I'm running a simulation in which I have many objects that I want to show on the screen and manipulate with. There needs to be a way to identify each object, because they'll be moving from place to place abruptly and I want to be able to track which object moved where.

What I've been thinking is, to every object I'll generate a "personality". A couple of colors, and an english name, and I'll put that as the object representation on the GUI. I figured that a hash function will be used to make these colors and names, but I've never worked with hash functions.

How can I do what I want to do?

+2  A: 

use a uuid (module uuid in python >= 2.5).

This uuid, in version 4, is by definition random on all fields (except one)

>>> uuid.uuid4()
UUID('9d477dc7-a986-4e3d-aa4f-6e57f690be78')

You can decompose the fields properly to create a color or a name (by mapping a bucket of names to a specific field). Of course you are limiting your hash (the real identity is always the uuid) but for visual purposes it's greatly sufficient. For example, you could use the first three octets to generate the color #9d477d, and the remaining octet c7 to pick one name out of a set of 256.

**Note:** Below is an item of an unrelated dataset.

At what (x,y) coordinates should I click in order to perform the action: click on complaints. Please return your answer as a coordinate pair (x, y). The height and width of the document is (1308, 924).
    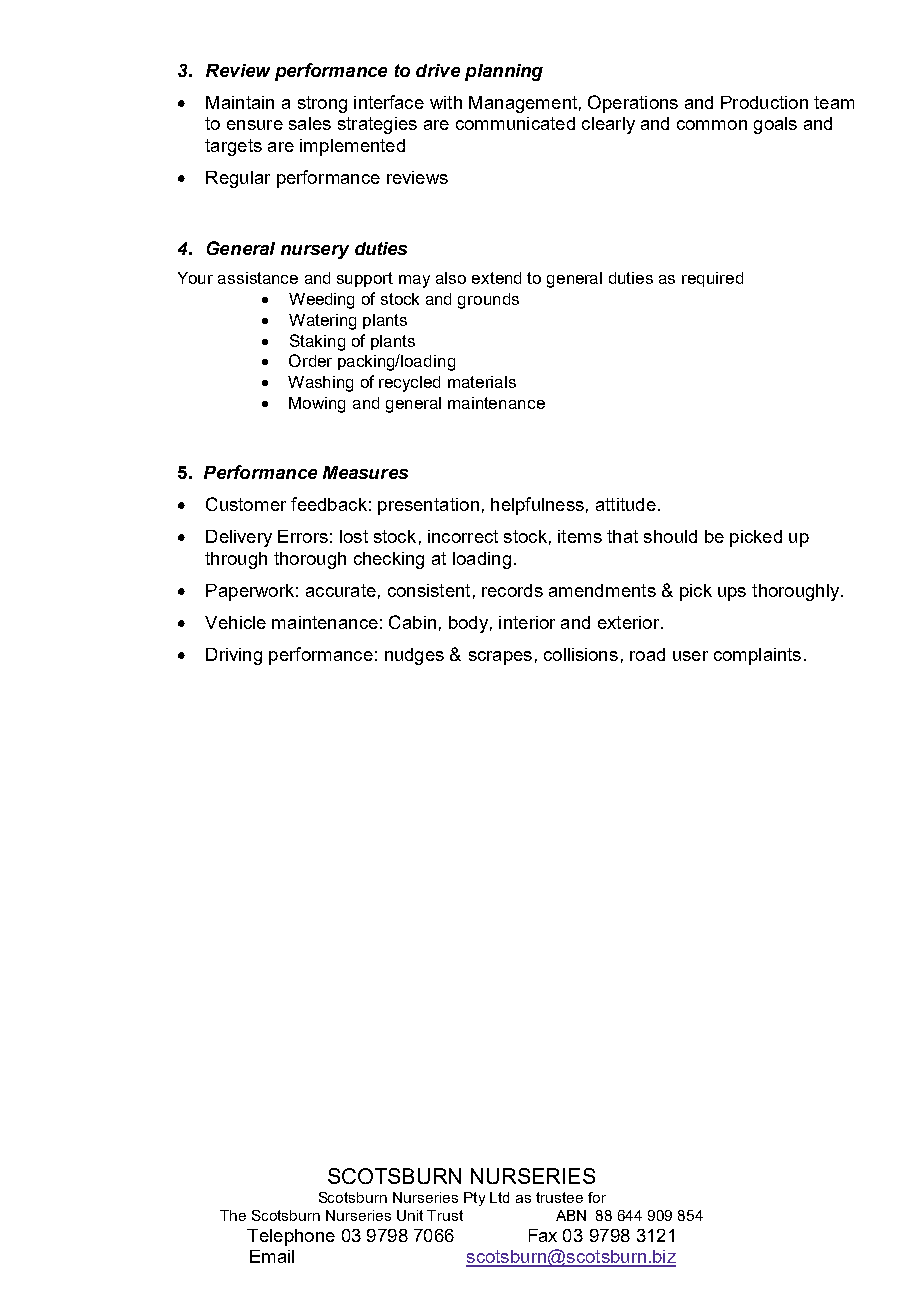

If you end up with too ugly colors, you can work in HSV instead, and clamp saturation and value to given levels. again, this restricts your hash even more (but the color space is already pretty limited after all).

Stefano Borini
Sounds good. Now, for the names, is there a ready list of english names I could use?
cool-RR
http://www.world-english.org/boys_names_list.htmPlease don't use the algorithm to give a name to your child ;)
Stefano Borini
It will be a bummer to scrape these from the website... is there anywhere an organized list?